Hope Dickson Leach’s thirty-minute film for the National Theatre of Scotland takes its cue from the theatrical tradition of leaving a solitary light on in theatre buildings when they’re closed. Conceived with NTS artistic director Jackie Wylie and dramaturg/director Philip Howard, the result is a slow-burning cinematic love letter to those that breathe life into them when you’re not looking.
On the one hand, as the camera leads us on a back-stage tour of Edinburgh’s Festival Theatre, we get a bite-size collage of NTS greatest hits past, present and possible futures. This takes us from the awfully big adventure of J.M. Barrie’s Peter Pan through to Vlad Butucea’s otherwise unperformed Come, Let Me Show You Around My World.

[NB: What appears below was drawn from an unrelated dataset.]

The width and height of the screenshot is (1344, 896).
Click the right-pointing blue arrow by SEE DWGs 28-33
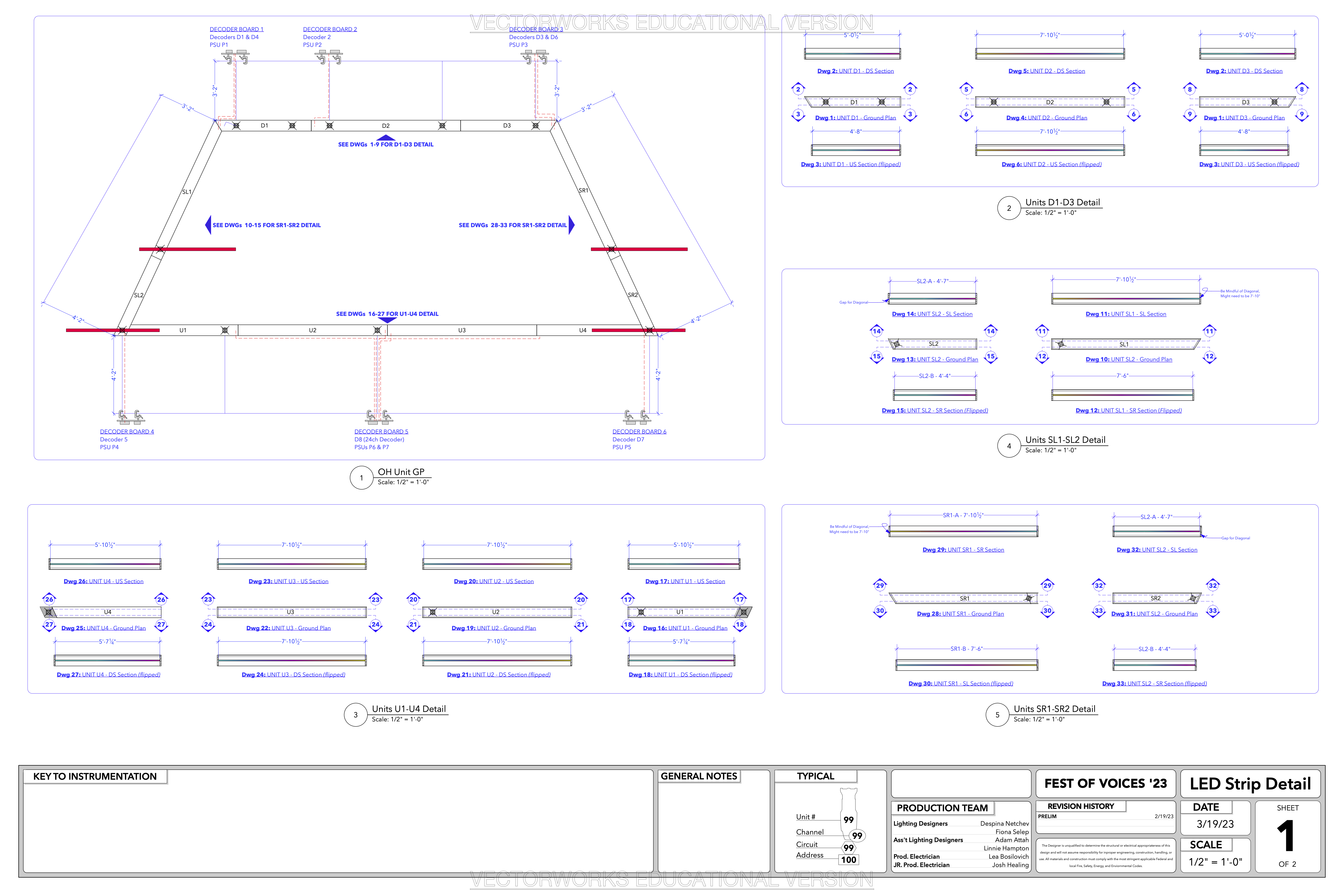(x=571, y=225)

Inbetween are twelve other extracts, including the first of Rona Munro’s James Plays trilogy, Jenni Fagan’s adaptation of her novel, The Panopticon and Hannah Lavery’s solo piece, The Drift. There are other new works by May Sumbwanyambe, Jackie Kay and Ellie Stewart. These are fused together in socially distanced fashion by an exemplary troupe that includes the likes of Siobhan Redmond, James McArdle and Anna Russell-Martin.

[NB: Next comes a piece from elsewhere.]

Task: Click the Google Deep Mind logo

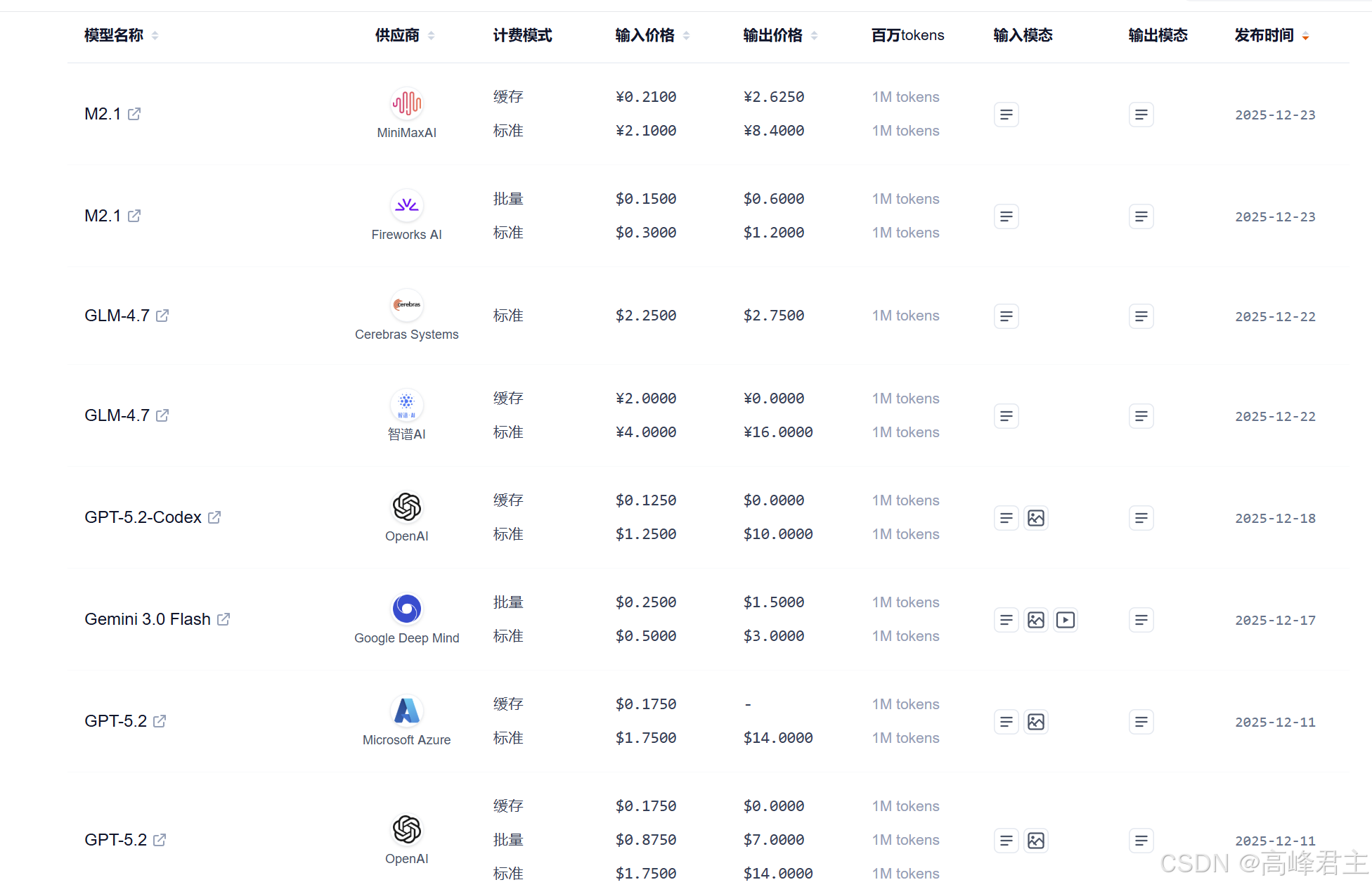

Reimagined for the moment, each work becomes in part a tribute to theatre’s key workers; the ice-cream sellers, cleaners and back-stage crew who make the impossible real. Rather than destroying the magic, such a lush looking compendium transcends it, so theatre itself becomes Neverland. The last thing we hear in this movingly realised cinematic poem is the sound of an audience, the one element crucial to live theatre currently missing. There may be no applause or curtain call to go with it, but the ghost light brings the house down, anyway.